**Task prompt**. Please give the dollar amount of expected cost synergies that the excerpt on the Micro Focus acquisition lists.

**Excerpt to read**.
- - - - -

The anticipated benefits we expect from the Acquisition are, necessarily, based on projections and assumptions about our combined business with Micro Focus, which may not materialize as expected or which may prove to be inaccurate. Our business and results of operations could be adversely affected if we are unable to realize the anticipated benefits from the Acquisition on a timely basis or at all, including realizing the anticipated synergies from the Acquisition in the anticipated amounts or within the anticipated timeframes or cost expectations or at all. Achieving the benefits of the Acquisition will depend, in part, on our ability to integrate the business and operations of Micro Focus successfully and efficiently with our business. The challenges involved in this integration, which may be complex and time-consuming, include the following:

 

   

successfully managing relationships with our strategic partners, combined supplier and customer base;

 

   

coordinating and integrating independent research and development and engineering teams across technologies and product platforms to enhance product development while reducing costs;

 

   

coordinating sales and marketing efforts to effectively position the combined company’s capabilities and the direction of product development;

 

   

limitations or restrictions required by regulatory authorities on the ability of Micro Focus’ and our management to conduct planning regarding the integration of the two companies;

 

   

difficulties in integrating the systems and process of two companies with complex operations including multiple sites;

 

   

the increased scale resulting from the Acquisition;

 

   

retaining key employees;

 

   

implementing expected cost synergies of $400 million;

 

   

obligations that we will have to counterparties of Micro Focus that arise as a result of the change in control of Micro Focus; and

 

   

the diversion of management attention from other important business objectives.

- - - - -

**Data supplied**.
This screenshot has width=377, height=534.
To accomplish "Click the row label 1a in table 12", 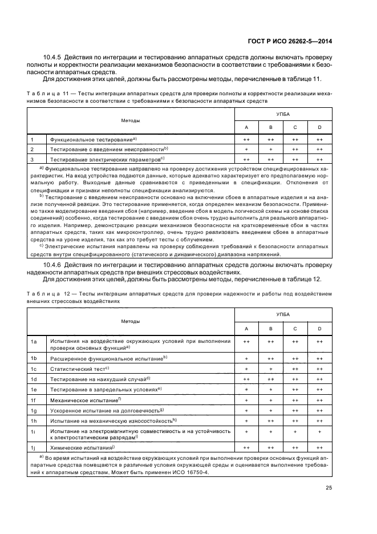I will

- - - - -

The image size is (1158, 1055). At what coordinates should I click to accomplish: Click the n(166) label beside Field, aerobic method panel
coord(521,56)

- - - - -

**Output of the exercise**. $400 million